Thursday, May 15, 2008

Cardio Through Lifting

Cardio through lifting is not a new concept by any means. It is just picking up the tempo of your lifts. You do that by decreasing your rest period and increasing your reps. I am sure you have heard that they say to build lean muscle you need to lift less weight and do more reps. I am not overly sure how accurate that is, I will have to do some research and post something about it later, but for now, we'll call it plausible that the statement is true.

Decreasing your rest period is probably the easiest way to burn more calories while you are lifting. If you usually rest, the time inbetween your sets, for a standard 60 seconds, then decrease it to more in the 30 to 45 second range. It allows you to spend less time lifting, increase heart rate, and increase muscle fatigue.

If you want to go the increase your reps route, then it's as simple as that, increase your reps. If you do a standard 8-10 reps then do more like 10-15 reps or more. In some or all cases you will probably have to lower your weights. In most cases you wouldn't want to decrease weight, but if you are in a leaning phase, then dropping your weight shouldn't be an issue. Lower weight will allow you to get in those extra reps you need to keep your heart rate elevated and burn those extra calories.

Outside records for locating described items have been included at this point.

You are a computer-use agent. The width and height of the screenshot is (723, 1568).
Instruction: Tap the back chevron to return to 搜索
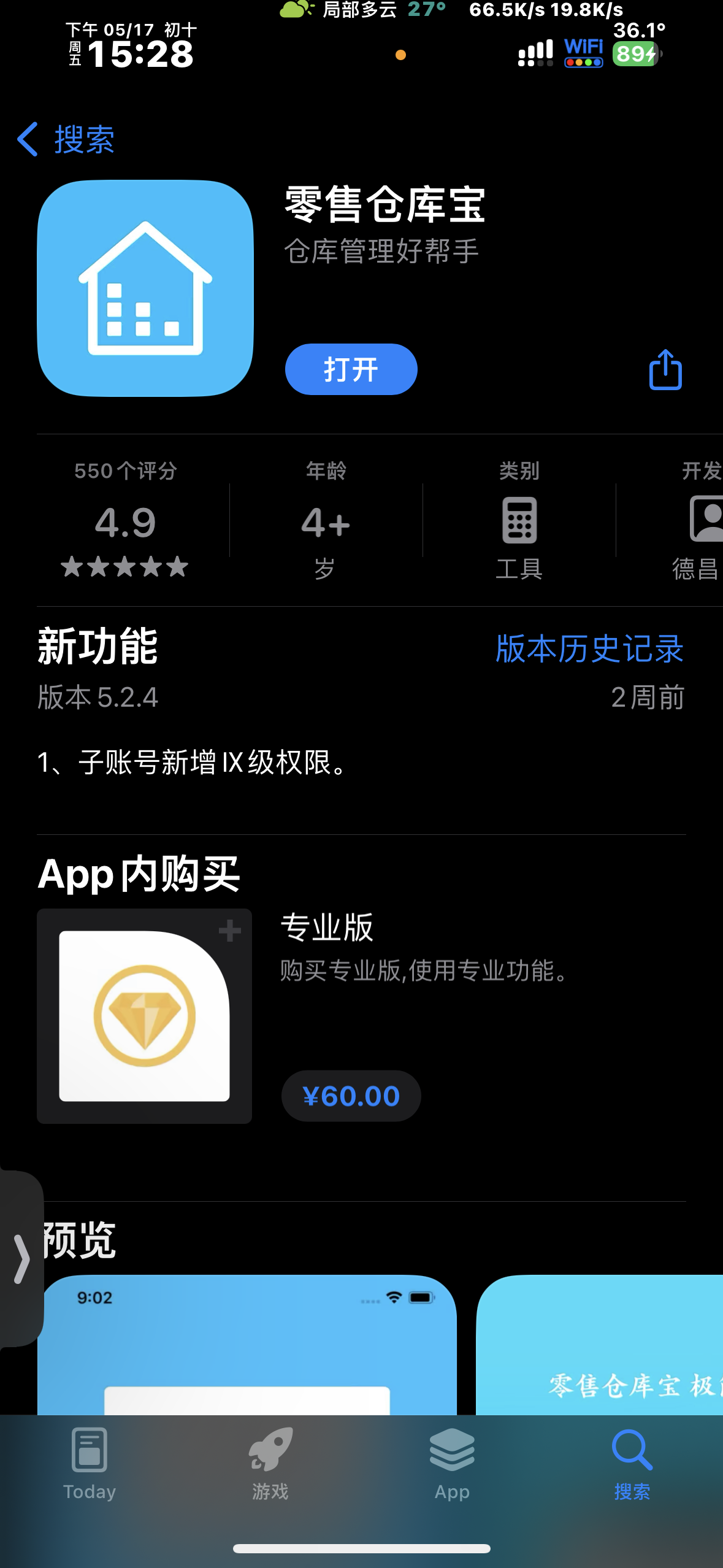click(x=28, y=140)
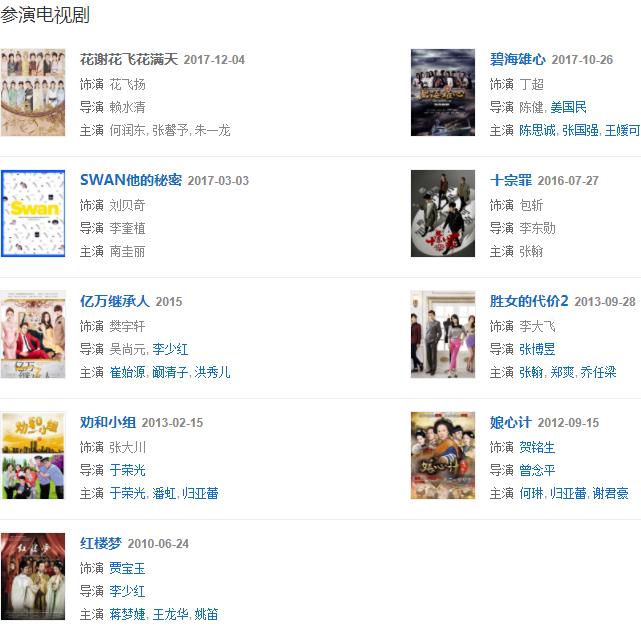
Task: View director 张博昱's page
Action: 536,349
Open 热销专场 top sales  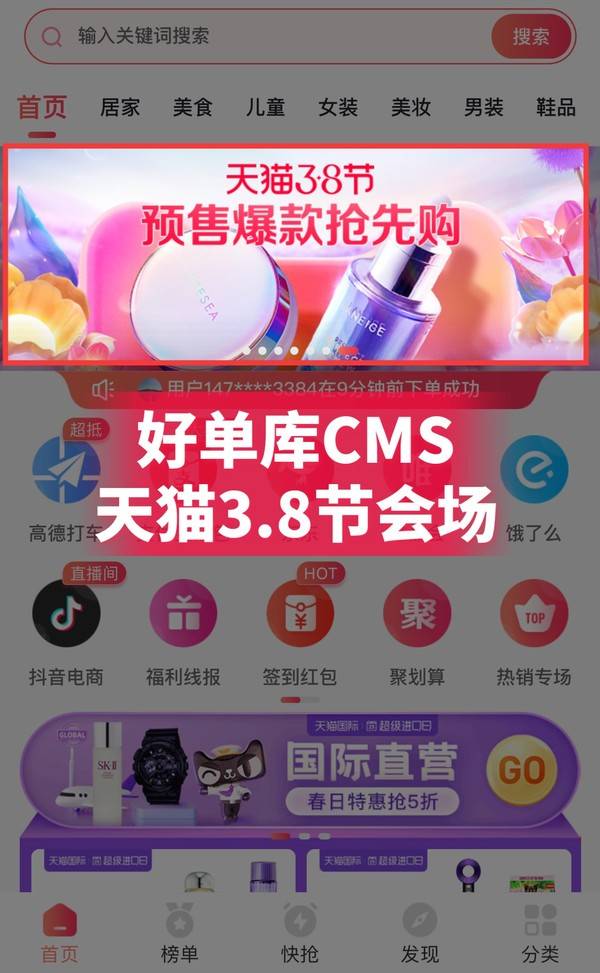(533, 632)
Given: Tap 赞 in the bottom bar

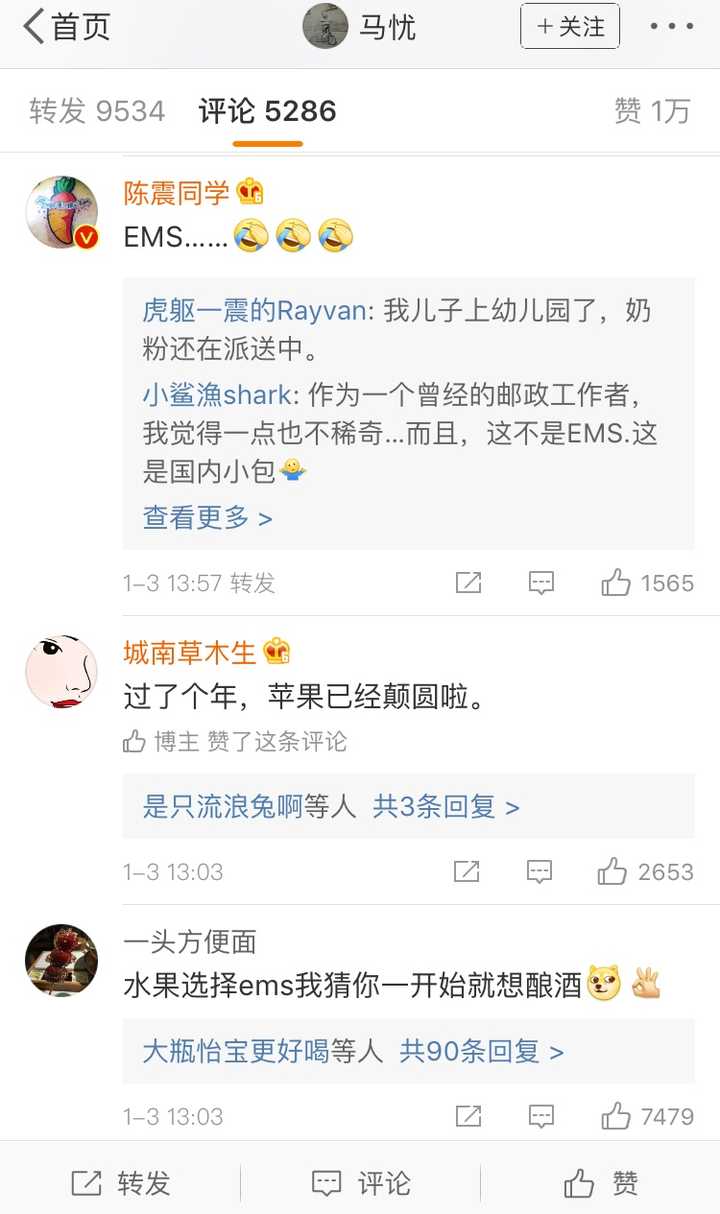Looking at the screenshot, I should tap(600, 1184).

For the best results you should probably combine the two. Less weight with higher reps per set combined with a decreased rest period. One more thing to note, doing some circuit training is also a great way to get more of a cardio workout from lifting. The short of circuits is to do a little lighter weight but rotate through multiple lifts doing maybe a 30 second lift period for all lifts in succession. I will explain more about circuits in a later post.

I hope this little information helps and allows you to get 365 Fit. Keep it going.